If you’re anything like me, you have done a good job of teaching yourself how to repress your emotions. Happiness, joy, anger, love, powerlessness, excitement, sadness, successful, disappointment, discouragement, I taught myself to dull it all. I had a belief that it protected me from getting hurt. I believed strong people didn’t show their emotions. Funny thing is that one of the best things I learned how to do years ago after hiring my first coach was to question all of my beliefs. Believing the way I had been only kept me from living out loud the way I love to live. It never kept me from getting hurt, I just unknowingly hurt myself ahead of time.
Now, as a coach myself, I have learned that I wasn’t alone with my old beliefs about feeling emotions. Many of my clients struggle with even knowing what emotions are, much less describing them, naming them, and allowing themselves to explore them.
Today I’m going to teach you about what feelings are, why they are so important, and how to start recognizing and feeling your emotions so you too can start living out loud. This is my fourth article in a seven-part series where I teach the five components of the most important tool I teach my clients, the tool that teaches them how to self-coach.
What are emotions?
My dictionary defines it as a conscious mental reaction (such as anger, fear, joy) subjectively experienced as strong feeling usually directed toward a specific object and typically accompanied by physiological and behavioral changes in the body.

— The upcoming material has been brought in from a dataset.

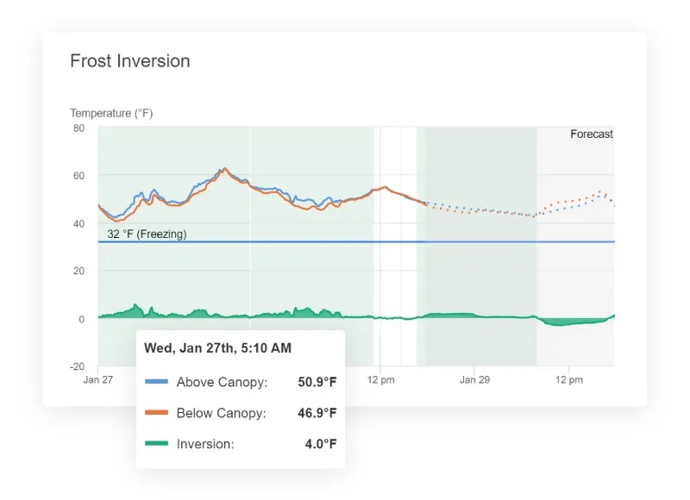
Task: Click the green Inversion legend swatch
Action: (156, 444)
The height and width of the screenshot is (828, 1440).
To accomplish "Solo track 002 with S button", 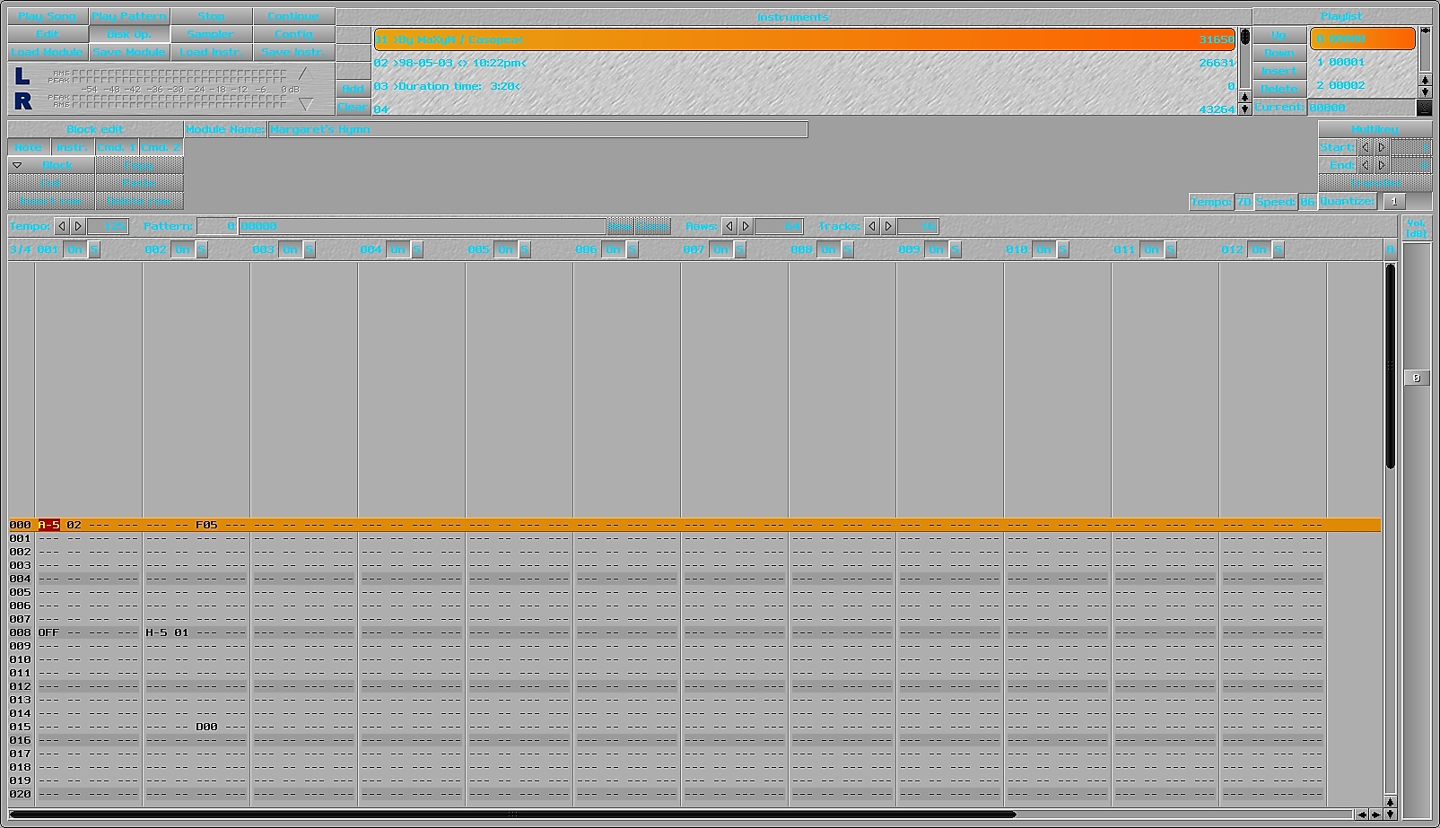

That starts to get a bit complicated and you can go on to get more complicated if you chose but I like to simplify as much as I can.
My basic definition of emotion, which I will also interchange equally with the word feeling, is simply a vibration in your body.
All emotions are triggered by your thinking.
Simply put, we have a thought about something in our life; that thought creates an emotion or a vibration in our body. That emotion drives the actions that we take. It’s that simple. That fact is why I talked in detail about thoughts and positive versus negative thoughts; because they create how we feel. Our circumstances do not create how we feel. Our husbands coming home 20 minutes after they said they’d be home doesn’t create how we feel. Him sitting on the couch watching sports after dinner doesn’t create how you feel. It’s what we think about those two things that determine how we feel.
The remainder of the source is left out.